─── EXTRACTED RECORDS

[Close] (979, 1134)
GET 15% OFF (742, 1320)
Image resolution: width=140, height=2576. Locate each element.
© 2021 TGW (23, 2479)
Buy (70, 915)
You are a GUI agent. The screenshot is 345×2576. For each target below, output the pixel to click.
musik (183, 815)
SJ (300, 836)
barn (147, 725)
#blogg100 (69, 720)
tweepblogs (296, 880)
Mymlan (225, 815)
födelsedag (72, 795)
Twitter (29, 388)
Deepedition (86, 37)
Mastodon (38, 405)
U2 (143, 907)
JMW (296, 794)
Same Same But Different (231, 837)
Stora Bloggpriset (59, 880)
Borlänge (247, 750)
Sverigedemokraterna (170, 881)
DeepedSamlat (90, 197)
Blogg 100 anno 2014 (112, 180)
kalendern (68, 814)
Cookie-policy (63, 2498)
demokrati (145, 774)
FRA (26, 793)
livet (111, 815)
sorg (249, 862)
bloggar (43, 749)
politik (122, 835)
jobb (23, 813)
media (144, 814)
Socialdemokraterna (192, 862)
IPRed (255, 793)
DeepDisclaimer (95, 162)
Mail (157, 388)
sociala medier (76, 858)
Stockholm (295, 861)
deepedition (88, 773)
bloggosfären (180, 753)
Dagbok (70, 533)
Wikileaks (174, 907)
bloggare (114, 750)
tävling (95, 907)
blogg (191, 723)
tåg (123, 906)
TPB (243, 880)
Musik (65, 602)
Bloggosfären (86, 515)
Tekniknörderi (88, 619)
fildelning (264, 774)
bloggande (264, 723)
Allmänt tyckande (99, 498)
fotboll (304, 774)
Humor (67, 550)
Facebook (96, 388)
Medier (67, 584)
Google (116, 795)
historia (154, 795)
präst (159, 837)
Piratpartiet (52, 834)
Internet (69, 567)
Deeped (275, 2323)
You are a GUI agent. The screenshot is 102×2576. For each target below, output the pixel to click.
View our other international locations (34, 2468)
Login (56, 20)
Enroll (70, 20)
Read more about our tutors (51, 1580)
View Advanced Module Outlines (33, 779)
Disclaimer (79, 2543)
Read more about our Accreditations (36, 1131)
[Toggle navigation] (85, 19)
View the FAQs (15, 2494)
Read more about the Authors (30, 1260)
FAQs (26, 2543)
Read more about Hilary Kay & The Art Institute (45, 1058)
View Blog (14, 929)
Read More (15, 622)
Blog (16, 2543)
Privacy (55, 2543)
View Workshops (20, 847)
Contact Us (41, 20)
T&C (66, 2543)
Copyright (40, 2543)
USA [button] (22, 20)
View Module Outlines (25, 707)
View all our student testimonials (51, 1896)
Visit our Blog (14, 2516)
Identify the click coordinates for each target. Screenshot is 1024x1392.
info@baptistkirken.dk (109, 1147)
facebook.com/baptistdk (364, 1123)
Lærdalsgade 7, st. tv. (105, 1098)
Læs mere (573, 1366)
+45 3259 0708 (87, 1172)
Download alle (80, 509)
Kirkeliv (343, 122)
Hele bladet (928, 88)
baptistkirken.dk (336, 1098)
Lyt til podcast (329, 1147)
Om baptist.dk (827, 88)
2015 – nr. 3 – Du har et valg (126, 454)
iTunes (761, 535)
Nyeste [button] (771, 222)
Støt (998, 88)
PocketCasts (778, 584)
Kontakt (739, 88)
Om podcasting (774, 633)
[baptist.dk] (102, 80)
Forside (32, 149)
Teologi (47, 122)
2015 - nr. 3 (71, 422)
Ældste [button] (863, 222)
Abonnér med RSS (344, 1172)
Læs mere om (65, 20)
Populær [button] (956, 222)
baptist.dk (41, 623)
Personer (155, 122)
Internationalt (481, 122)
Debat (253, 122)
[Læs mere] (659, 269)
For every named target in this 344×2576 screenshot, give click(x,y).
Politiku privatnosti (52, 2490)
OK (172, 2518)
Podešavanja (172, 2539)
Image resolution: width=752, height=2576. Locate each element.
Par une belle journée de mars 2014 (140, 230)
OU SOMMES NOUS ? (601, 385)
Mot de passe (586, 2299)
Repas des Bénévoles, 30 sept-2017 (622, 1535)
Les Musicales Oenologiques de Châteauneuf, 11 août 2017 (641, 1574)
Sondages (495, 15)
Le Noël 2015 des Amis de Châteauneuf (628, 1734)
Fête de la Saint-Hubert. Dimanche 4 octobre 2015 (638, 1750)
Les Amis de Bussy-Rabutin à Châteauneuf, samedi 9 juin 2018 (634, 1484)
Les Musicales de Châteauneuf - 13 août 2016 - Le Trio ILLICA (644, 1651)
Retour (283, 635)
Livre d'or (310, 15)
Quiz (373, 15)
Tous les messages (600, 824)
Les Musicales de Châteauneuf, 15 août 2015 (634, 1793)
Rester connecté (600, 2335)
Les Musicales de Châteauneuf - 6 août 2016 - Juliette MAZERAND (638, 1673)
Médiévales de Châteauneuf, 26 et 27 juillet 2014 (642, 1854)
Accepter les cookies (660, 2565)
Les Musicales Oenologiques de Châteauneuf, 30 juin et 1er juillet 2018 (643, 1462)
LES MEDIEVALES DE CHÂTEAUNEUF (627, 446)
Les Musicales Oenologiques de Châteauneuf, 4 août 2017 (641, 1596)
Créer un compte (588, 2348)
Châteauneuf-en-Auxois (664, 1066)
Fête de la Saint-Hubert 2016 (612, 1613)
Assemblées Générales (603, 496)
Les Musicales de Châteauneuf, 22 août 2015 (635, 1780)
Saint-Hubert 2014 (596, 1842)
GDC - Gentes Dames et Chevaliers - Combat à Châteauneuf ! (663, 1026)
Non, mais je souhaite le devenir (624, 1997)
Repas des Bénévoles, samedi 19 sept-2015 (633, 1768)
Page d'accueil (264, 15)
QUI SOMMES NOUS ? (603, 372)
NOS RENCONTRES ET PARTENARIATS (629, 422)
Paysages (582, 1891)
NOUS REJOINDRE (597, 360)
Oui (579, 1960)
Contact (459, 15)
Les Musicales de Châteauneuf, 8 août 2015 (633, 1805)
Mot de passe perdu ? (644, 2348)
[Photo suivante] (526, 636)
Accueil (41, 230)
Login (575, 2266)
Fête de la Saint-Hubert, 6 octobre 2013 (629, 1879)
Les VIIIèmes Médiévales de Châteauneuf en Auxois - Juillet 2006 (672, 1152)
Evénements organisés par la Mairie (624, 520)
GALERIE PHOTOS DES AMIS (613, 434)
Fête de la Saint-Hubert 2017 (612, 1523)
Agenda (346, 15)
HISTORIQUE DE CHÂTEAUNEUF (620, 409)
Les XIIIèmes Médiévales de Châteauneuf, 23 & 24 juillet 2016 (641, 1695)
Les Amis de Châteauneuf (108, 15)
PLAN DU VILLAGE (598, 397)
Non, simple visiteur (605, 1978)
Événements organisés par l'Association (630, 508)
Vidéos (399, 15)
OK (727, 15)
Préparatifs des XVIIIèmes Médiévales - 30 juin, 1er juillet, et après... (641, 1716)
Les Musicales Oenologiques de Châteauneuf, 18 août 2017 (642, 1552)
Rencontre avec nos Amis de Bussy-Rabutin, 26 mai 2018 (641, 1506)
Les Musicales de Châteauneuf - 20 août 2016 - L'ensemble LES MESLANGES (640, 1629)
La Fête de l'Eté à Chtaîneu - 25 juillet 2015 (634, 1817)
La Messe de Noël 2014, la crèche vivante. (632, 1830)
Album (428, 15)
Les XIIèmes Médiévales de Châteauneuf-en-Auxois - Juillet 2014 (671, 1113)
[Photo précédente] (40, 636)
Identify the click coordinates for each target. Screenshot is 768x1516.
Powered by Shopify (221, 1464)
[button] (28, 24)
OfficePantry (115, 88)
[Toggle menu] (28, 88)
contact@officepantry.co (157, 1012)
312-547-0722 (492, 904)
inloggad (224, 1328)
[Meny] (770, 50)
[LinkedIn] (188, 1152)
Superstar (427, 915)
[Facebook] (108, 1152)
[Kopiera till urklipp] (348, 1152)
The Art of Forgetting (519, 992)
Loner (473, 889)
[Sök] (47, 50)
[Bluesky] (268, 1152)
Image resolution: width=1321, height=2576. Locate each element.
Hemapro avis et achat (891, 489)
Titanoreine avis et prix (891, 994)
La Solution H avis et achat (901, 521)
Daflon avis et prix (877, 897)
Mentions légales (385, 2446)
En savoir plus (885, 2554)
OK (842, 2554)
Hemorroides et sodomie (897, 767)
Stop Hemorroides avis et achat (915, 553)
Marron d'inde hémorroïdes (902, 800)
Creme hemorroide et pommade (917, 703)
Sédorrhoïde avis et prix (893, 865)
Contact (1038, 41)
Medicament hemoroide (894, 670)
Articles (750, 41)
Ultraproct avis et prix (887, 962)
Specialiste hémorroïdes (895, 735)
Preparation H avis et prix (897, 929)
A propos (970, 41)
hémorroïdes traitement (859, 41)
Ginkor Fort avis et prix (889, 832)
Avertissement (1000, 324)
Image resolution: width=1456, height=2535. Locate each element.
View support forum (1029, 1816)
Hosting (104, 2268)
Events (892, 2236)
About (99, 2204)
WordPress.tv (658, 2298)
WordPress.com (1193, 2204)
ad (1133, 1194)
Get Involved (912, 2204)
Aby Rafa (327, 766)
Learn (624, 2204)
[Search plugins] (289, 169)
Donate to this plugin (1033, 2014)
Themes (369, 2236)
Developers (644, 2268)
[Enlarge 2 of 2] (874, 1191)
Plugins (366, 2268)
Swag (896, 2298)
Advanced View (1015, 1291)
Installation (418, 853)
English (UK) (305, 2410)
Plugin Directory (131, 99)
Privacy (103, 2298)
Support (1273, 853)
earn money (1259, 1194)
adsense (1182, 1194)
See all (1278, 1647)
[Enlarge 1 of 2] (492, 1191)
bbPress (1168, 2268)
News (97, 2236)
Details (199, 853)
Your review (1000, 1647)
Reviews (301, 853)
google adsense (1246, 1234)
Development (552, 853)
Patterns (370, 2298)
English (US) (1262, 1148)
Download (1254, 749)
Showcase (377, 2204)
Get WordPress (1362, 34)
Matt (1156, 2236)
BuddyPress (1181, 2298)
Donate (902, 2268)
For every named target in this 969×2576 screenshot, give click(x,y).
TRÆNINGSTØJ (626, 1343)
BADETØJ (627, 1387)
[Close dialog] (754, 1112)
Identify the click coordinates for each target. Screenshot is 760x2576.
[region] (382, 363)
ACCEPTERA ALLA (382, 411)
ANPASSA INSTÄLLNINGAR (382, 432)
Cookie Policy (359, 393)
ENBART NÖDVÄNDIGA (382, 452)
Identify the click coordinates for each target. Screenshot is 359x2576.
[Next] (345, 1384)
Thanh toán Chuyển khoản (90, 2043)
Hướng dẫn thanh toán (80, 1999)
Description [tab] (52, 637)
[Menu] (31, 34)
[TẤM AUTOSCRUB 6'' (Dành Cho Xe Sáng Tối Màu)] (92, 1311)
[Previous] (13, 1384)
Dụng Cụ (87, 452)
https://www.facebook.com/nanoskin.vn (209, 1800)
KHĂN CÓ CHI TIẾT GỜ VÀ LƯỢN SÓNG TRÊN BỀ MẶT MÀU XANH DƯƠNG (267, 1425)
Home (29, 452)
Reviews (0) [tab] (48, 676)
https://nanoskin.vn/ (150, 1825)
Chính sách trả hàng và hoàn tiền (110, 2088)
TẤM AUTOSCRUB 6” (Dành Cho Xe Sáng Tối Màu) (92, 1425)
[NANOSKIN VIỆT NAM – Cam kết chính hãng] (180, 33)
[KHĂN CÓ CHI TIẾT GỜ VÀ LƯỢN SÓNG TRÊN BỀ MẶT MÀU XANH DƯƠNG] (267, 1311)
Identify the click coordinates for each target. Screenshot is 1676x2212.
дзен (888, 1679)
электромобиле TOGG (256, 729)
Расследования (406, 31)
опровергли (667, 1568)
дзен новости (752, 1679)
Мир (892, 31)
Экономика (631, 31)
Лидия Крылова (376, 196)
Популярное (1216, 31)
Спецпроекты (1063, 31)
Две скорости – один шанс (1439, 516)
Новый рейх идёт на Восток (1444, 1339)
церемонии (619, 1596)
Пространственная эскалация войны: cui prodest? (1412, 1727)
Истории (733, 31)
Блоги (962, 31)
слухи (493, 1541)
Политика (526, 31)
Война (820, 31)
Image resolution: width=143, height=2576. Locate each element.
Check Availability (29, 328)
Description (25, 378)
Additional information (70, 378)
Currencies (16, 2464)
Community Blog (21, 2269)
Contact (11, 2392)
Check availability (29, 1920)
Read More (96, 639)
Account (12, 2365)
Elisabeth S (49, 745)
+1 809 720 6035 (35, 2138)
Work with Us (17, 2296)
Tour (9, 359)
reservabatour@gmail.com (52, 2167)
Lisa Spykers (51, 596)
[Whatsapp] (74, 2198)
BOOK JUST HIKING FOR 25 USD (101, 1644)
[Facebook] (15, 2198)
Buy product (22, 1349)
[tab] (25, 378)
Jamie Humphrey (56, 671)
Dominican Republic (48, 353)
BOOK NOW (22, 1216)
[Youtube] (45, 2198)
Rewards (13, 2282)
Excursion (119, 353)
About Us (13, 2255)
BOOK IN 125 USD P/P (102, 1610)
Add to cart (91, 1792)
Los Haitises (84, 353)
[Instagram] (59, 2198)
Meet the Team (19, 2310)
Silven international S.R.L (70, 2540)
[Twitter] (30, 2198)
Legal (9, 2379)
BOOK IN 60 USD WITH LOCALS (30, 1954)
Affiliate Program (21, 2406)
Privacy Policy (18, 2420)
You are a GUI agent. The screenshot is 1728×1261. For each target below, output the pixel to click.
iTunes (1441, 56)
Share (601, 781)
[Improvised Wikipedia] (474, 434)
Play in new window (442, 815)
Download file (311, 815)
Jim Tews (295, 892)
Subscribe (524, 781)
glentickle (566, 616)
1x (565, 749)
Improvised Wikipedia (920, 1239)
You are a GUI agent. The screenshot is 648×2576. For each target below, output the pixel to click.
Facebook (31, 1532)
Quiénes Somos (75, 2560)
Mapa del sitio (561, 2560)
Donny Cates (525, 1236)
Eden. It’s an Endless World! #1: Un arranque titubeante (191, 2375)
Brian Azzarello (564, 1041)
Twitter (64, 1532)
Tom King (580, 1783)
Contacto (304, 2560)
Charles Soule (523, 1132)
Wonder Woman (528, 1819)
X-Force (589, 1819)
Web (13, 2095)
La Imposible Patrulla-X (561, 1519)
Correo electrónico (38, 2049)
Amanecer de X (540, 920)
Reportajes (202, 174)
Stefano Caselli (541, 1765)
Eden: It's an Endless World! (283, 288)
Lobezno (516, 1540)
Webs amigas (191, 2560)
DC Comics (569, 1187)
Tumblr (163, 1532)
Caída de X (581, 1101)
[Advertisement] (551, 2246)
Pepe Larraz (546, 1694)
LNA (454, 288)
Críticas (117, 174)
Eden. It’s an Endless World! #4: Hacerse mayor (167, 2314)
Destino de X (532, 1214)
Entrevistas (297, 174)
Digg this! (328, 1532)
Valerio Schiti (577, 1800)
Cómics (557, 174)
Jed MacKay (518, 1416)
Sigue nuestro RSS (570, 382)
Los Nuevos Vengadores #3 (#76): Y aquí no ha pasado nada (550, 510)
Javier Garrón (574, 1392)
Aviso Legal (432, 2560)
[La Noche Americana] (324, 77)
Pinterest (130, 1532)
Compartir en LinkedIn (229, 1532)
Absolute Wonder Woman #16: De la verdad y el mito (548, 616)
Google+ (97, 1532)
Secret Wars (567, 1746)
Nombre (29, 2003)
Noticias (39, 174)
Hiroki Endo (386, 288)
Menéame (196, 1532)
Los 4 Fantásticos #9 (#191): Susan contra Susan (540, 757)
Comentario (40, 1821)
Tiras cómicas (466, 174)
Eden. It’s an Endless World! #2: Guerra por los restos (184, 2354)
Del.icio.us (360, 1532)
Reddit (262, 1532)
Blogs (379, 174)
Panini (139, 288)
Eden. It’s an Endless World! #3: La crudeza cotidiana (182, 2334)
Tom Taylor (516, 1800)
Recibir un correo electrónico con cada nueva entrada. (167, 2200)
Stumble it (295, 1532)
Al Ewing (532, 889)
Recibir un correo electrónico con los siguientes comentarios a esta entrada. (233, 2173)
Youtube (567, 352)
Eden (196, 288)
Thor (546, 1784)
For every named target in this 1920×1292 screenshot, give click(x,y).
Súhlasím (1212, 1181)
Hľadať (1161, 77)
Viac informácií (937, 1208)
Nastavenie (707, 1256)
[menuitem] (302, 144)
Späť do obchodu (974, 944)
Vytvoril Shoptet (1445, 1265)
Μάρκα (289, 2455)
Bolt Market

──────

» **THE TASK**:
Go through the listing above and write out exactly the lines starting with the one holding "You are a GUI agent. The screenshot is 345×2576." and running through the one holding "Visit our Blog (14, 2516)", ends included, and no others.

» **RESPONSE FOR THIS EXERCISE**:
You are a GUI agent. The screenshot is 345×2576. For each target below, output the pixel to click.
musik (183, 815)
SJ (300, 836)
barn (147, 725)
#blogg100 (69, 720)
tweepblogs (296, 880)
Mymlan (225, 815)
födelsedag (72, 795)
Twitter (29, 388)
Deepedition (86, 37)
Mastodon (38, 405)
U2 (143, 907)
JMW (296, 794)
Same Same But Different (231, 837)
Stora Bloggpriset (59, 880)
Borlänge (247, 750)
Sverigedemokraterna (170, 881)
DeepedSamlat (90, 197)
Blogg 100 anno 2014 (112, 180)
kalendern (68, 814)
Cookie-policy (63, 2498)
demokrati (145, 774)
FRA (26, 793)
livet (111, 815)
sorg (249, 862)
bloggar (43, 749)
politik (122, 835)
jobb (23, 813)
media (144, 814)
Socialdemokraterna (192, 862)
IPRed (255, 793)
DeepDisclaimer (95, 162)
Mail (157, 388)
sociala medier (76, 858)
Stockholm (295, 861)
deepedition (88, 773)
bloggosfären (180, 753)
Dagbok (70, 533)
Wikileaks (174, 907)
bloggare (114, 750)
tävling (95, 907)
blogg (191, 723)
tåg (123, 906)
TPB (243, 880)
Musik (65, 602)
Bloggosfären (86, 515)
Tekniknörderi (88, 619)
fildelning (264, 774)
bloggande (264, 723)
Allmänt tyckande (99, 498)
fotboll (304, 774)
Humor (67, 550)
Facebook (96, 388)
Medier (67, 584)
Google (116, 795)
historia (154, 795)
präst (159, 837)
Piratpartiet (52, 834)
Internet (69, 567)
Deeped (275, 2323)
You are a GUI agent. The screenshot is 102×2576. For each target below, output the pixel to click.
View our other international locations (34, 2468)
Login (56, 20)
Enroll (70, 20)
Read more about our tutors (51, 1580)
View Advanced Module Outlines (33, 779)
Disclaimer (79, 2543)
Read more about our Accreditations (36, 1131)
[Toggle navigation] (85, 19)
View the FAQs (15, 2494)
Read more about the Authors (30, 1260)
FAQs (26, 2543)
Read more about Hilary Kay & The Art Institute (45, 1058)
View Blog (14, 929)
Read More (15, 622)
Blog (16, 2543)
Privacy (55, 2543)
View Workshops (20, 847)
Contact Us (41, 20)
T&C (66, 2543)
Copyright (40, 2543)
USA [button] (22, 20)
View Module Outlines (25, 707)
View all our student testimonials (51, 1896)
Visit our Blog (14, 2516)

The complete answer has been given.